2. As cláusulas 7.ª, n.º 1, alínea c), e n.º 2, e 6.ª, n.º 1, alíneas a) e b), das coberturas complementares de morte por acidente e por acidente de circulação e de morte por enfarte do miocárdio do contrato Seguro Barclays Vida Individual – 3 Capitais; as quais têm o teor seguinte (respectivamente):

“1. Em caso de morte por acidente da Pessoa Segura, o Tomador do Seguro ou os Beneficiários, ficam obrigados a remeter ao Segurador:

(…)

c) Todos os documentos que atestem, de forma inequívoca, o carácter acidental do falecimento e determinem a relação causa/efeito entre o acidente e a morte.

2. Incumbe ao Tomador do Seguro ou aos Beneficiários a prova de que a morte

resultou de um acidente”;

“1. Em caso de morte por acidente de circulação da Pessoa Segura, o Tomador do Seguro ou os Beneficiários, ficam obrigados a remeter ao Segurador:

(…)

c) Todos os documentos que atestem, de forma inequívoca, o carácter acidental do

falecimento e determinem a relação causa/efeito entre o acidente e a morte.

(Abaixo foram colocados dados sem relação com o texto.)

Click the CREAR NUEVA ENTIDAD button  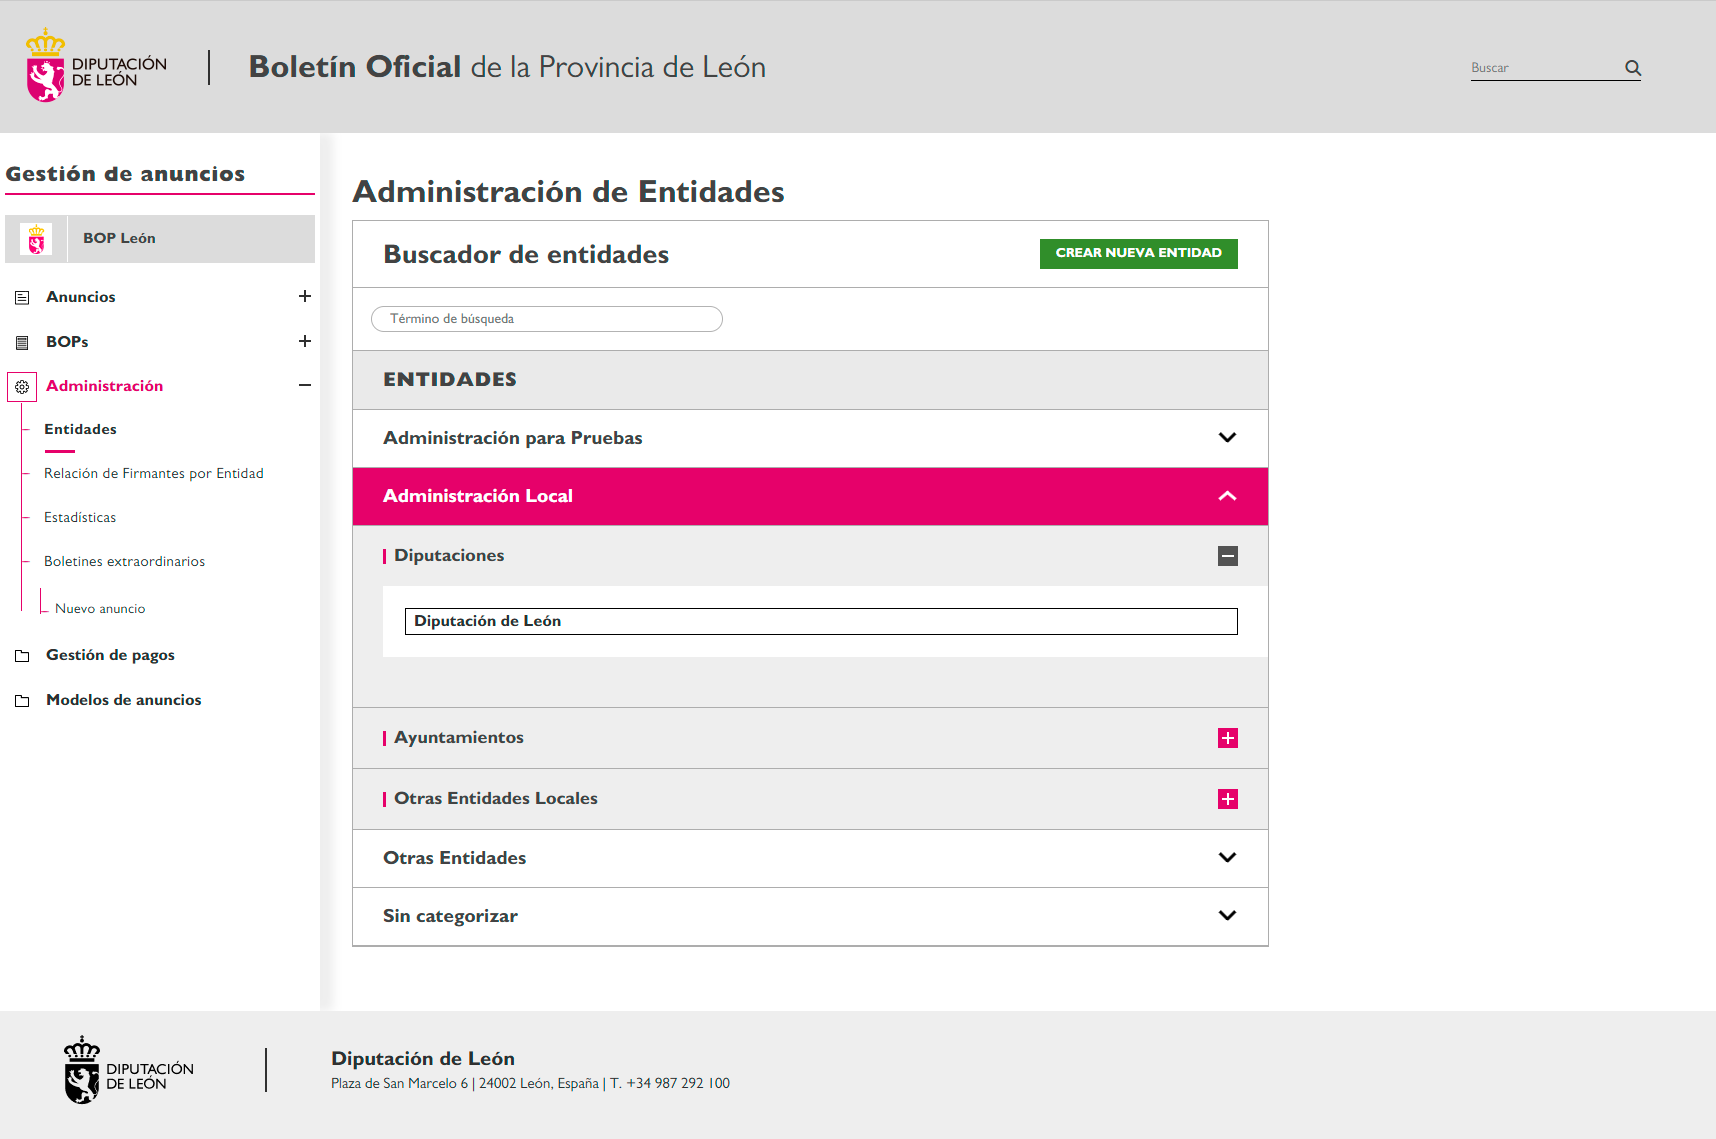coord(1138,253)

2. Incumbe ao Tomador do Seguro ou aos Beneficiários a prova de que a morte

resultou de um acidente de circulação”;

“1. Em caso de morte por enfarte de miocárdio da Pessoa Segura, o Tomador do Seguro ou os Beneficiários, ficam obrigados a remeter ao Segurador:

a) Relatório do médico ou médicos assistentes, dando informações sobre antecedentes de dores peitorais típicas, alterações recentes do electrocardiograma, aumento das enzimas

cardíacas;

b) Todos os documentos que atestem, de forma inequívoca, a relação causa/efeito entre enfarte do miocárdio e a morte”;

por violação do disposto nos artigos 15.º, 16.º e 21.º, alínea g), todos do Decreto-Lei n.º 446/85, de 25 de Outubro;



3. As cláusulas 22.ª das condições gerais dos contratos Seguro Barclays Vida Individual, Seguro Barclays Vida Dois, Seguro Barclays Vida Individual – 3 Capitais, Seguro Barclays Protecção Vida Individual e Seguro Barclays Protecção Vida dois; as cláusulas 21.ª das condições gerais dos contratos Seguro Barclays Prémio Único Individual, Seguro Barclays Prémio Único Dois, Barclays ultimanager e Barclays Portfolio; a cláusula 16.ª das condições gerais do contrato Barclays Poupança; as cláusulas 18.ª das condições gerais dos contratos Barclays investimento, Barclays PPR e Barclays PPR Rendimento; e a cláusula 19.ª das condições gerais do contrato Barclays PPR Rendimento Garantido; as quais têm o teor seguinte:

“O foro competente para dirimir qualquer litígio emergente deste contrato é o do local da emissão da apólice, sem prejuízo do estabelecido na lei processual civil no que respeita à competência territorial em matéria de cumprimento de obrigações”;

por violação do disposto nos artigos 15.º e 16.º, ambos do Decreto-Lei n.º 446/85, de 25 de Outubro;



Fica a seguradora condenada a abster-se de se prevalecer das identificadas cláusulas em contratos de seguro do ramo Vida já celebrados, bem como de as utilizar em contratos de seguro do ramo Vida que de futuro venha a celebrar (cfr. artigo 30.º, n.º 1, do Decreto-Lei n.º 446/85, de 25 de Outubro).